- Aim of the task -
Your job is to copy every line in the material containing the word "agent".

- Supplied records -
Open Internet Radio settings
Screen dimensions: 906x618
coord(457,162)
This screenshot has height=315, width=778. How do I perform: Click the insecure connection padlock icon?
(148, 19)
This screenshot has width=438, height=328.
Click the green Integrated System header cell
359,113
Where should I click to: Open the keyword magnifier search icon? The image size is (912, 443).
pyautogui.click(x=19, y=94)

---

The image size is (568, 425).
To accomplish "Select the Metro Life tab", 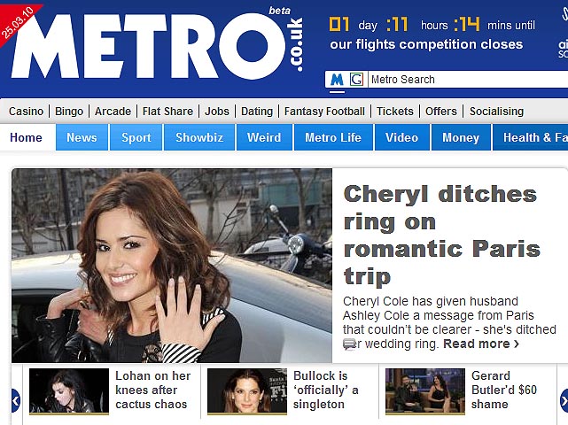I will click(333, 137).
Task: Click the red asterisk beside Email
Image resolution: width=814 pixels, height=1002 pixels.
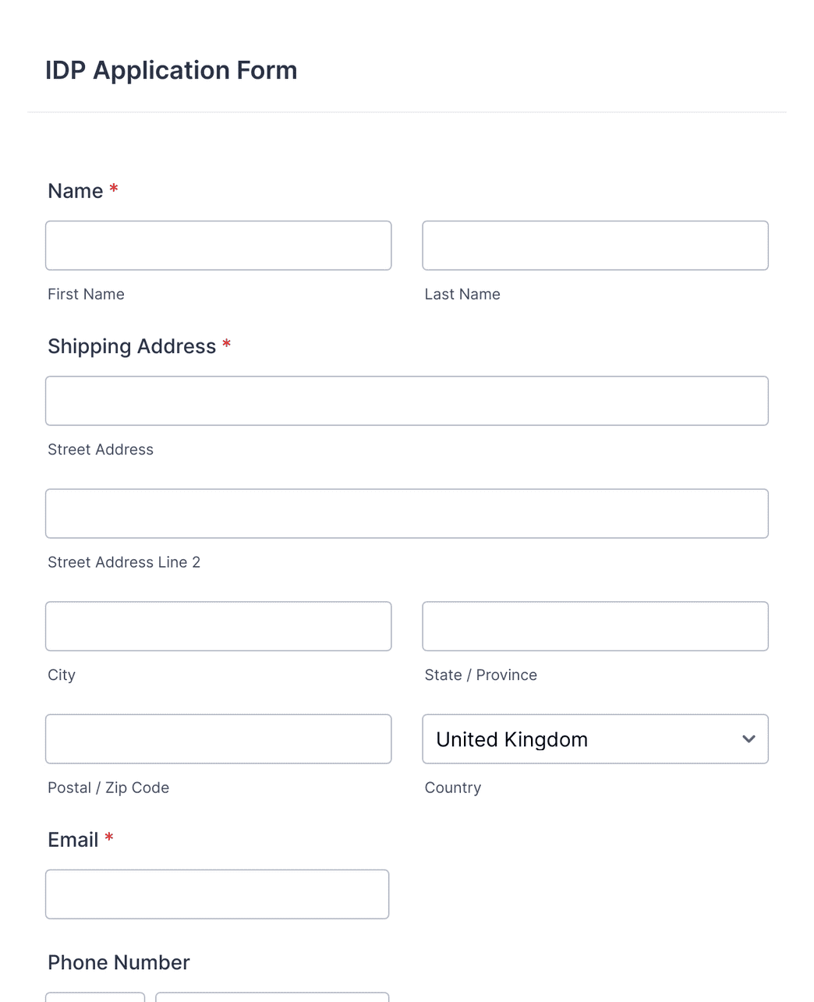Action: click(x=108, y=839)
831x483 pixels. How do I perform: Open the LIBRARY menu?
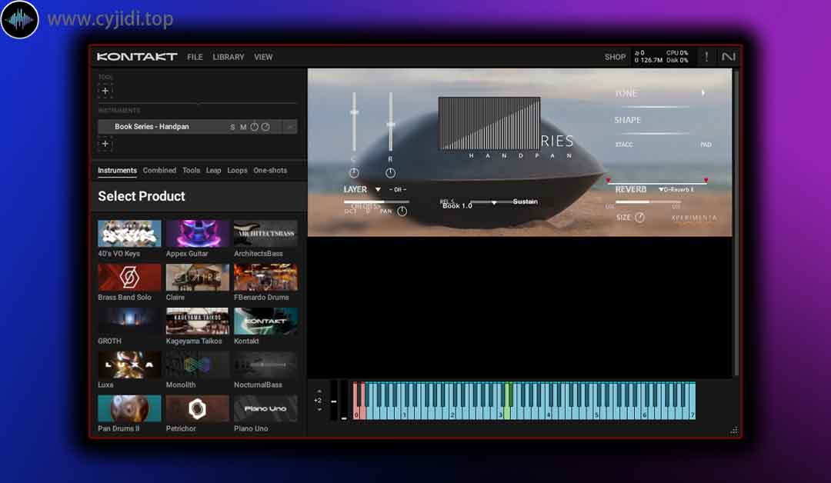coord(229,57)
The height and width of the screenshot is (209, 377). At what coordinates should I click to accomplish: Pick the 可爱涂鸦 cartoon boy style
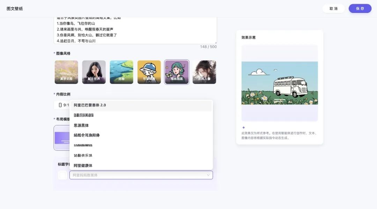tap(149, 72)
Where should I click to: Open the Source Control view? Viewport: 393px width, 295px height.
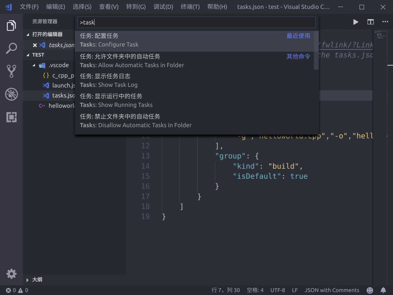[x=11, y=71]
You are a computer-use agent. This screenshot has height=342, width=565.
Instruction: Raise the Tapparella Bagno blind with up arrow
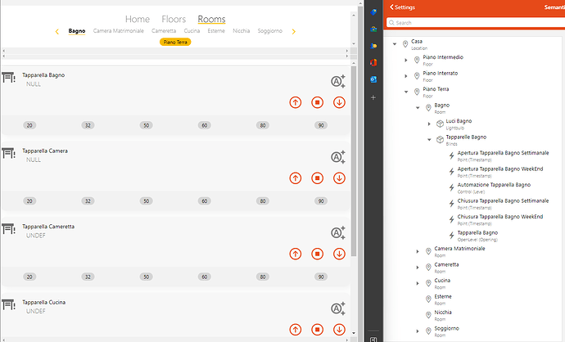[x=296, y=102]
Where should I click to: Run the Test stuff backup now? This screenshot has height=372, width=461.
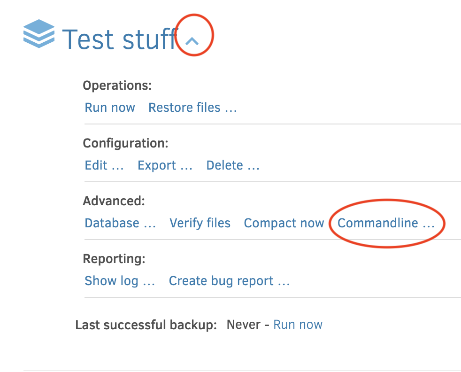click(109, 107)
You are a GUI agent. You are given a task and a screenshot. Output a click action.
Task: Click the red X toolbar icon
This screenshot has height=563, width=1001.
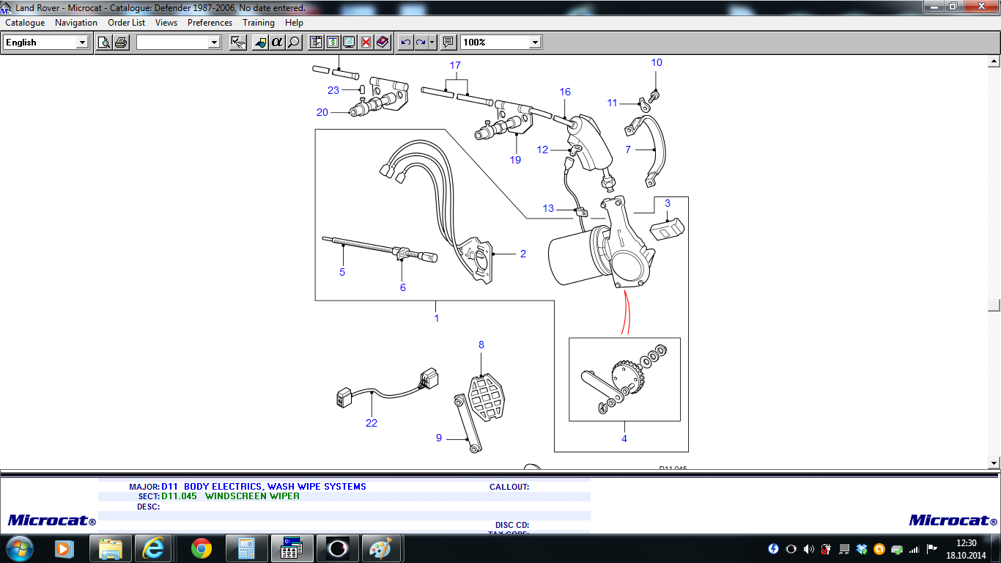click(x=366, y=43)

- Solution to this task -
You are a computer-use agent. This screenshot has height=342, width=565.
You are a GUI agent. You are given a task and a screenshot. Output a click action.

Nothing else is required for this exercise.